═══ PROVIDED ENTRIES
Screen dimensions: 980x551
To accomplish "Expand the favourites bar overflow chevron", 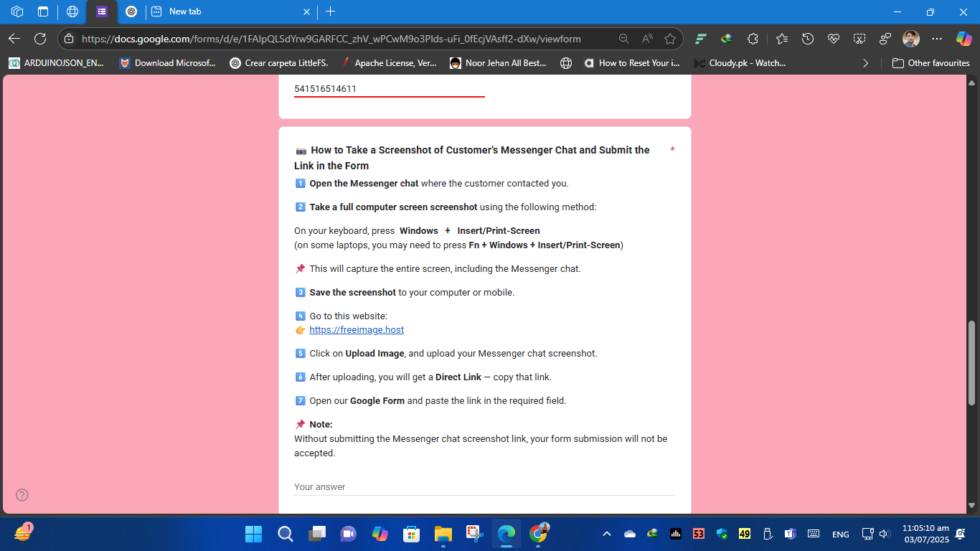I will coord(865,63).
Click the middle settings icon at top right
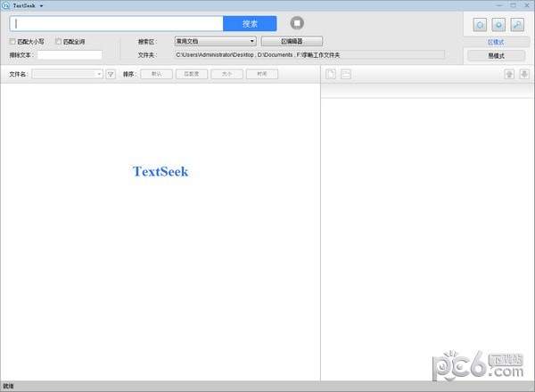 [x=498, y=24]
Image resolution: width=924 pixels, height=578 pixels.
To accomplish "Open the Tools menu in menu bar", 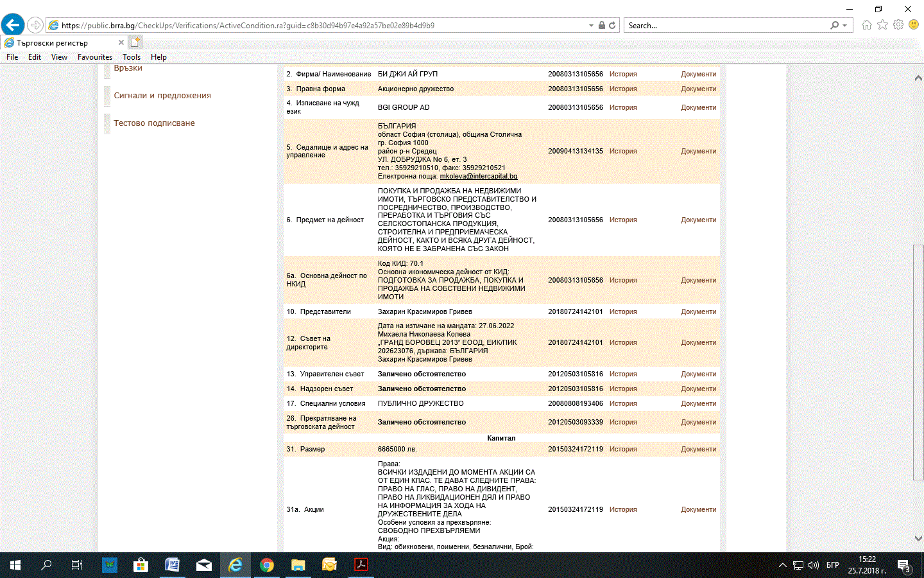I will (x=132, y=57).
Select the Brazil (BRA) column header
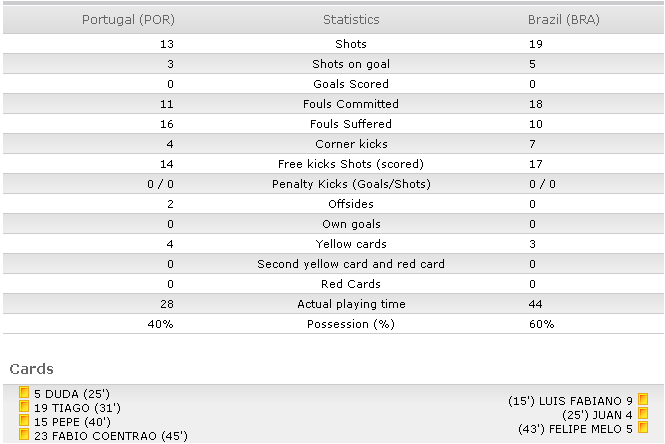Image resolution: width=665 pixels, height=444 pixels. [x=564, y=20]
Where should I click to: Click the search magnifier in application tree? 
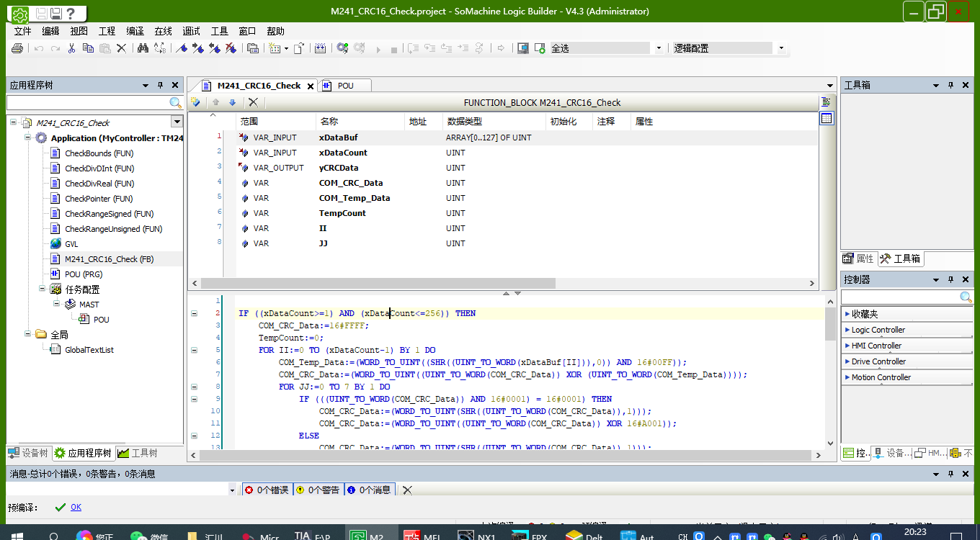(x=175, y=103)
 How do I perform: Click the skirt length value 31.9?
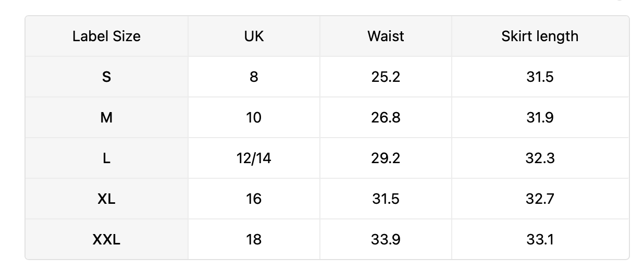point(540,117)
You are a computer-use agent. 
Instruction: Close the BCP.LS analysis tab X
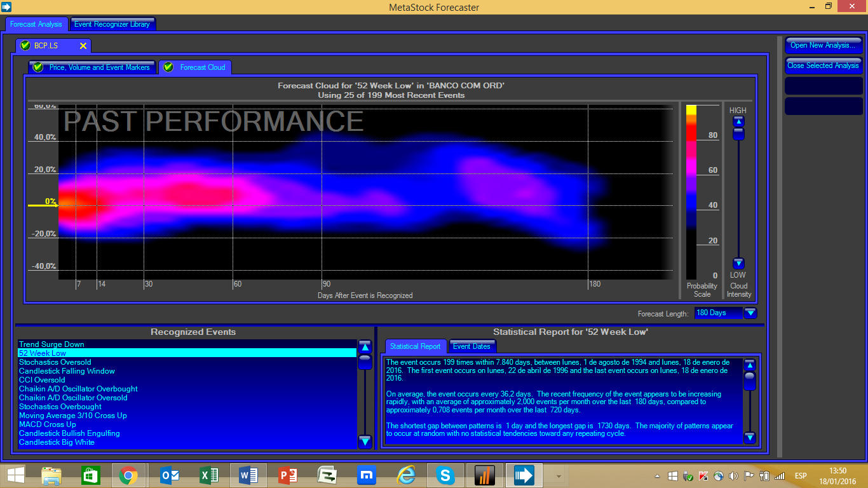tap(83, 46)
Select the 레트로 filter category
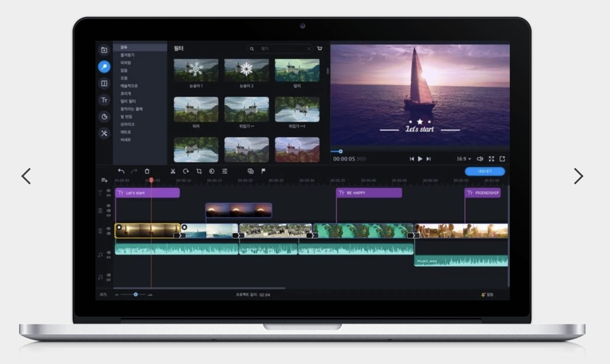 (x=126, y=132)
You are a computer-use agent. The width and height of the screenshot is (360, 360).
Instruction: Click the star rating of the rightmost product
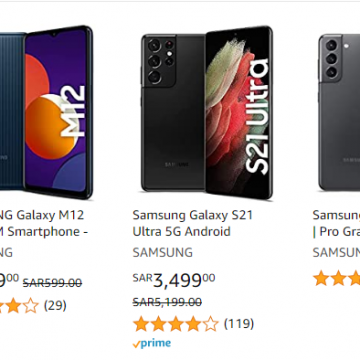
══════
* WRITTEN EXERCISE: Rewrite the listing from the line with "Select the Brazil (BRA) column header" through the end of the listing, requests included, and resize every number in the answers (the click coordinates and the picture width and height) by multiplying it by 1.85 and rounding to a whole number, with halves going up. Leave the pictures out.

* THE REPLY:
Select the Brazil (BRA) column header
Image resolution: width=1230 pixels, height=821 pixels. [x=1043, y=37]
Where should I click to: Click the search magnifier in application tree? 
(x=324, y=191)
 How do I perform: Click the skirt length value 31.9?
point(999,216)
You are a computer-use agent. 
Instruction: Close the BCP.LS analysis tab X
tap(154, 85)
Select the 레트로 filter category
 (x=233, y=244)
You are a computer-use agent. The width and height of the screenshot is (360, 360).
Instruction: Click the star rating of the rightmost product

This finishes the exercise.